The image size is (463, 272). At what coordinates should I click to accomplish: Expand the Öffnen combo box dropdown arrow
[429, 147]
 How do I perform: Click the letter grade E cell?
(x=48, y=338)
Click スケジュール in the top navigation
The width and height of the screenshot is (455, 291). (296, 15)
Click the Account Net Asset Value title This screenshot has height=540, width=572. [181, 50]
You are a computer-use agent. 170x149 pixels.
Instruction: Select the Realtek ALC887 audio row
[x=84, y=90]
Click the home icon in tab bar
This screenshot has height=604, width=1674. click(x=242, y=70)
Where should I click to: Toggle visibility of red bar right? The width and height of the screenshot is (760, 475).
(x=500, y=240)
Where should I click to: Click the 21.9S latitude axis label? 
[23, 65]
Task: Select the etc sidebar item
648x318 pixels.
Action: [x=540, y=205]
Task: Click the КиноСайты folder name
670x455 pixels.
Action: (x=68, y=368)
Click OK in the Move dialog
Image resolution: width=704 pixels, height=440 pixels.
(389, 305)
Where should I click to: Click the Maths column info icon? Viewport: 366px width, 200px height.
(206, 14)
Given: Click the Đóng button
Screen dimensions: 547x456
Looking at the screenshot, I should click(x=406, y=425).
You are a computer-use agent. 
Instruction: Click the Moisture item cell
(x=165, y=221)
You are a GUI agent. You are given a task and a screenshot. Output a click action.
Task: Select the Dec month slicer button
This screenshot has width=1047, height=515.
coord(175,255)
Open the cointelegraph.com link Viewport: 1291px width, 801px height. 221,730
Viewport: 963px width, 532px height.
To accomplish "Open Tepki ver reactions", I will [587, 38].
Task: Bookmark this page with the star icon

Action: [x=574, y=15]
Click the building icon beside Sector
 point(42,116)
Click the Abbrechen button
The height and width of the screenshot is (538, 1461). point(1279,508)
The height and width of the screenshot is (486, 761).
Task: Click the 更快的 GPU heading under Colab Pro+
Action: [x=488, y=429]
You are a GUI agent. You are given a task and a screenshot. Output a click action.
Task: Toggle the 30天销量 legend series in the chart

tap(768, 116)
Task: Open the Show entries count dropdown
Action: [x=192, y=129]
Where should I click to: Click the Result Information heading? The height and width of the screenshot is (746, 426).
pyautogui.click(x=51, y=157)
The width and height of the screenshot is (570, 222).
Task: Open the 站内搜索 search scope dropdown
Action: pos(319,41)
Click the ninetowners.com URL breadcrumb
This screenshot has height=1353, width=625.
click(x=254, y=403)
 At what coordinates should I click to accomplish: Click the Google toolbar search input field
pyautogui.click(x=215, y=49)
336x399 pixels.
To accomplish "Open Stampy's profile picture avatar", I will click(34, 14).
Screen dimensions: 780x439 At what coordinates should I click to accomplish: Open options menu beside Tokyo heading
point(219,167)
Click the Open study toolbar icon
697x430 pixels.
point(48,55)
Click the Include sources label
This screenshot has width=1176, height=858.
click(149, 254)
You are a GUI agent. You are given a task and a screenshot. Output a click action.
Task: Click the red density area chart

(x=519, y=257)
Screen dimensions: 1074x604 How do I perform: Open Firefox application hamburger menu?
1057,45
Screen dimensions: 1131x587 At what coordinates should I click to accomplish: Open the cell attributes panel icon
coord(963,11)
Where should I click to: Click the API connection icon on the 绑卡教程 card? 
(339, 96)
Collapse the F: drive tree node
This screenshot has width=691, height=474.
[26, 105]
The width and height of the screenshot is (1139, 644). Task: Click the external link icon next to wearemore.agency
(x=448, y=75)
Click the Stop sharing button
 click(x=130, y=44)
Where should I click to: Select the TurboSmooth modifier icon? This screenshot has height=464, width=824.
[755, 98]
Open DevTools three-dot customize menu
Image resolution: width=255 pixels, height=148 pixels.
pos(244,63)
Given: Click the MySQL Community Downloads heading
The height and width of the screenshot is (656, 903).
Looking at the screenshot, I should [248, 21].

### Exercise:
Look through the entries above, and wherever a line holds the word "computer", copy it.

### Answer below:
You are a computer-use agent. 170x149 pixels.
You are a computer-use agent. 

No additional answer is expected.